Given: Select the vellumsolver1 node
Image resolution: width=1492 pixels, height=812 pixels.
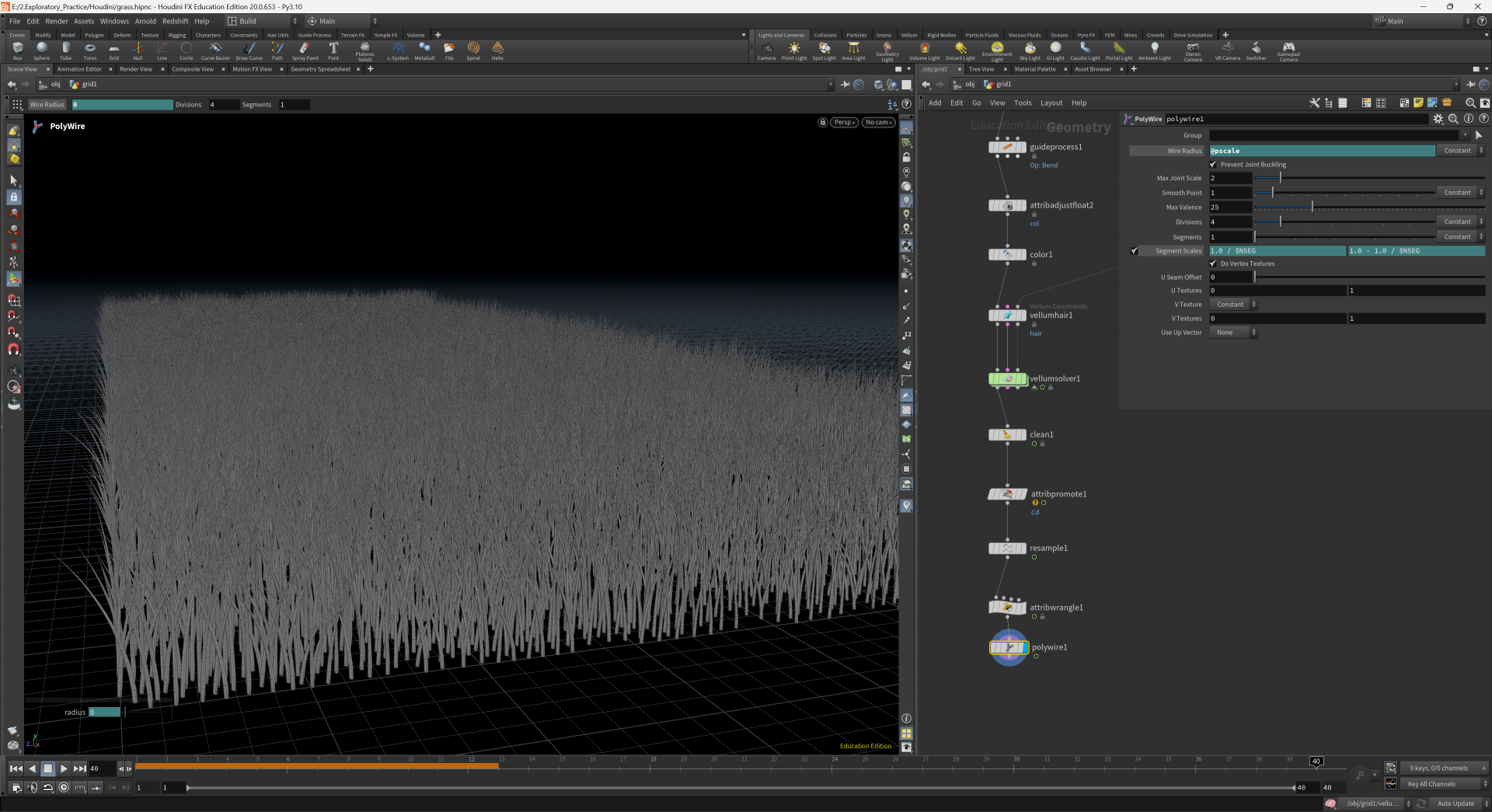Looking at the screenshot, I should click(x=1007, y=379).
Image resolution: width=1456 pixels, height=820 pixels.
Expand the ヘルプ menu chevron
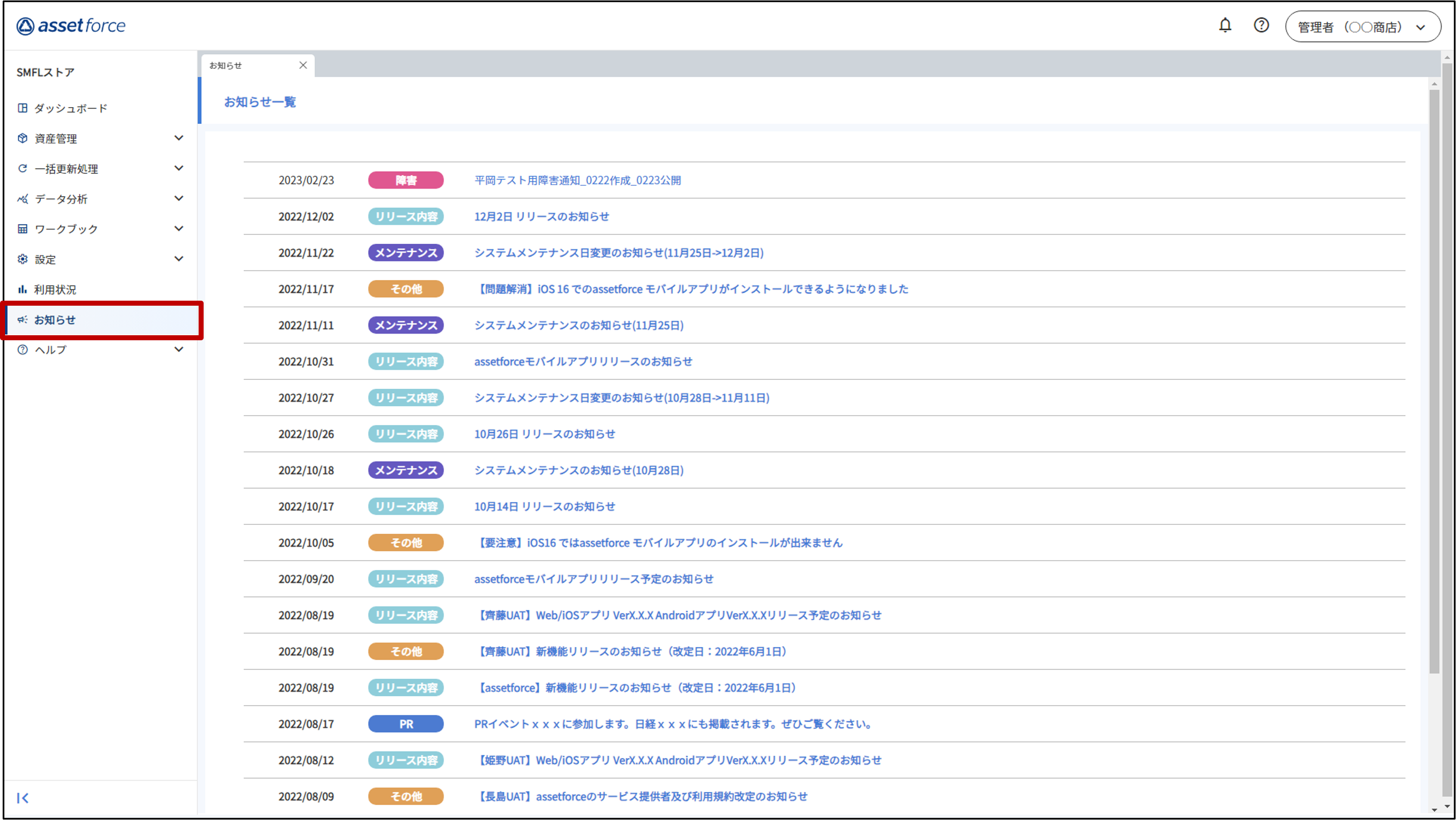pos(179,349)
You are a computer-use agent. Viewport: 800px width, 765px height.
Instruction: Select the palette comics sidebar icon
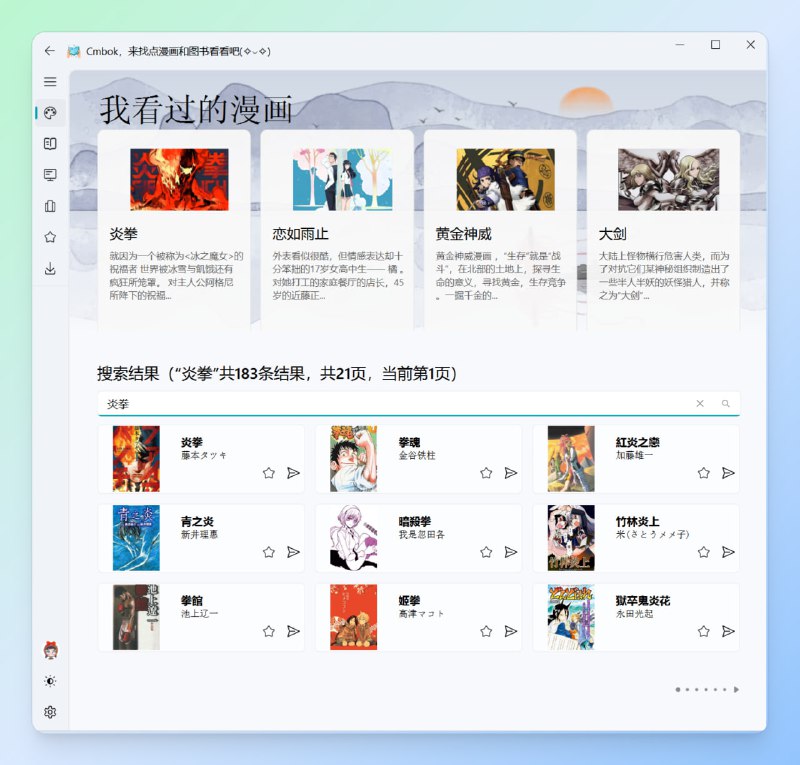coord(50,113)
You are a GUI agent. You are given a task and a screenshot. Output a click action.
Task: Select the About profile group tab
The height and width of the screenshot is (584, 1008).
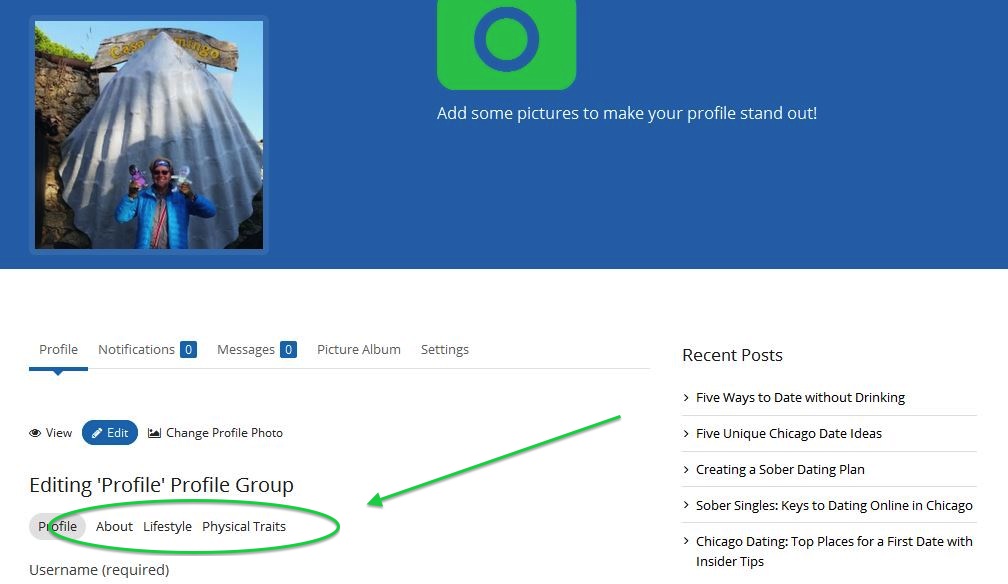click(114, 526)
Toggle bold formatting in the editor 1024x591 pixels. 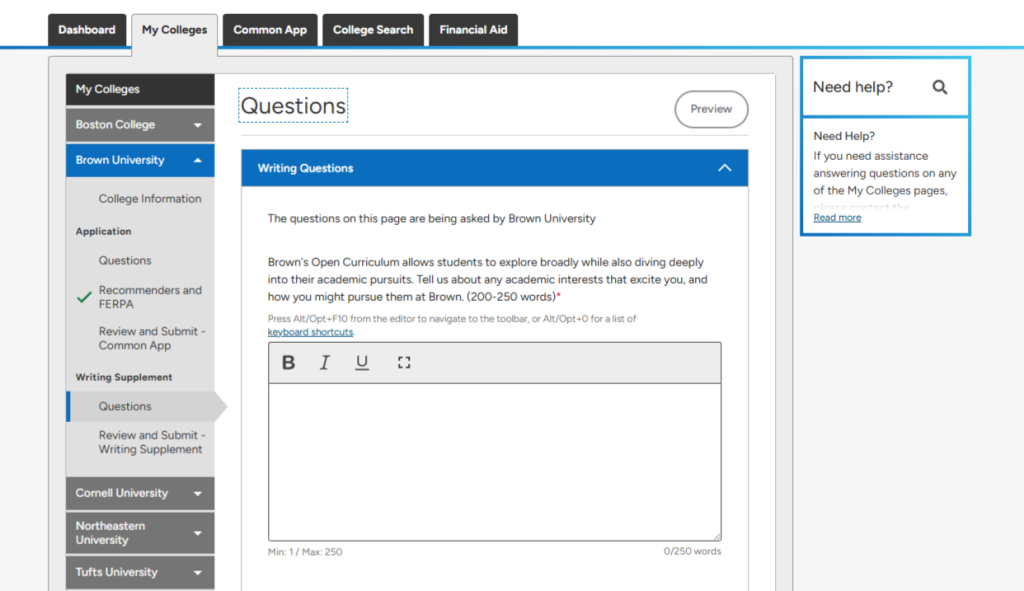point(288,363)
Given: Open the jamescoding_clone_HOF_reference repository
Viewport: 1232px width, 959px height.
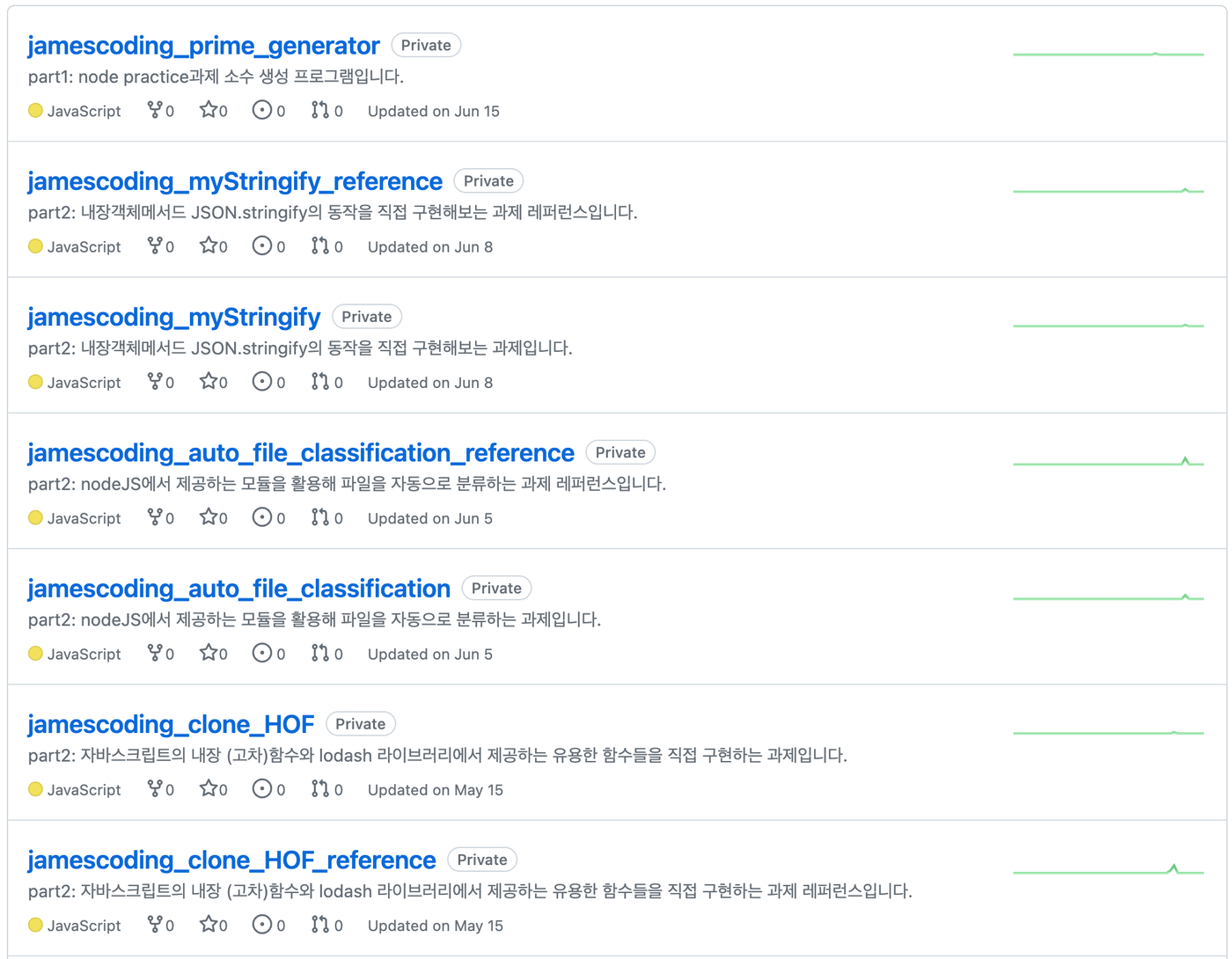Looking at the screenshot, I should 231,860.
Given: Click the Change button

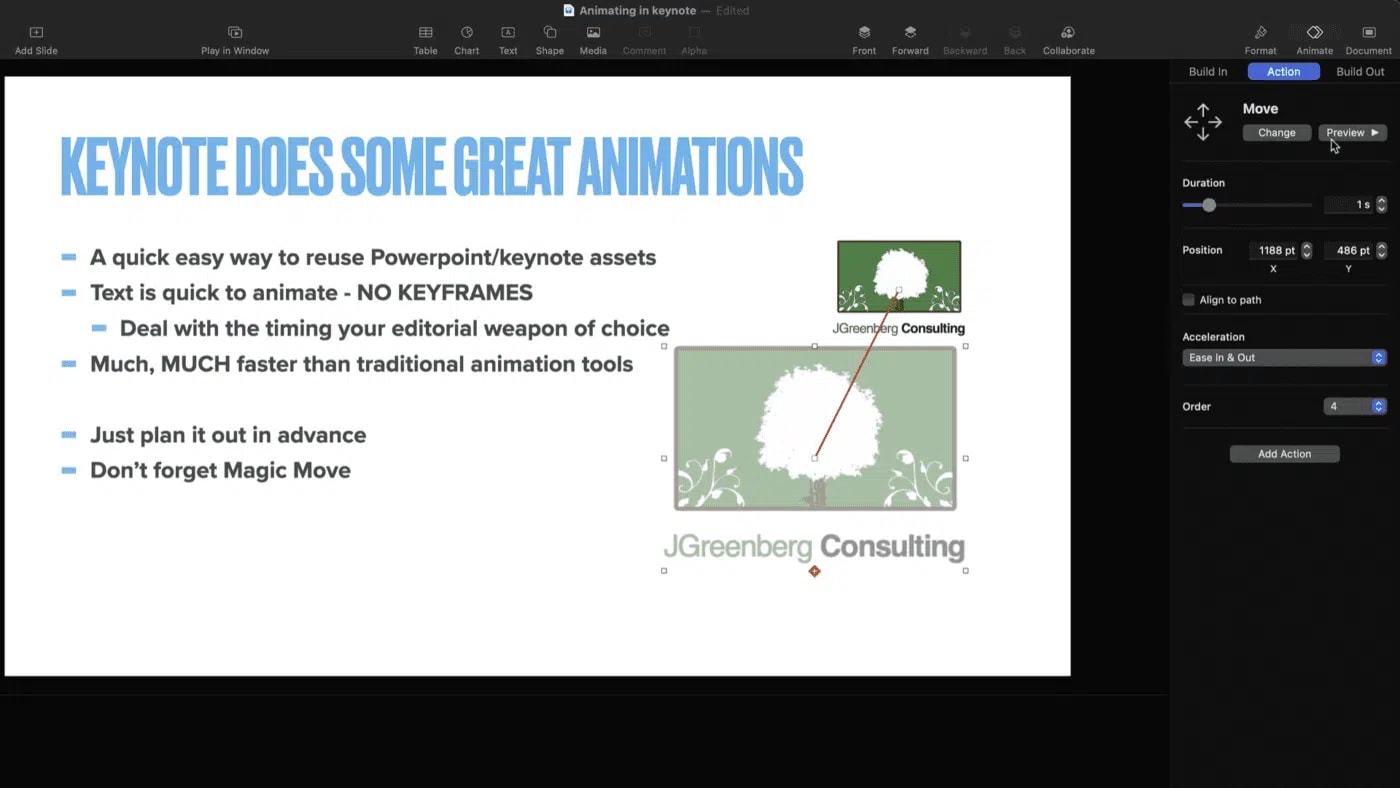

========================================

▶ _What is needed_
Which lines of the listing above contain the word "agent"? Gather each of them and copy it out in full.

▶ _Final answer_
You are a computer-use agent. Viewport: 800px width, 765px height.
You are a GUI agent. You are given a task and a screenshot. Output a click action.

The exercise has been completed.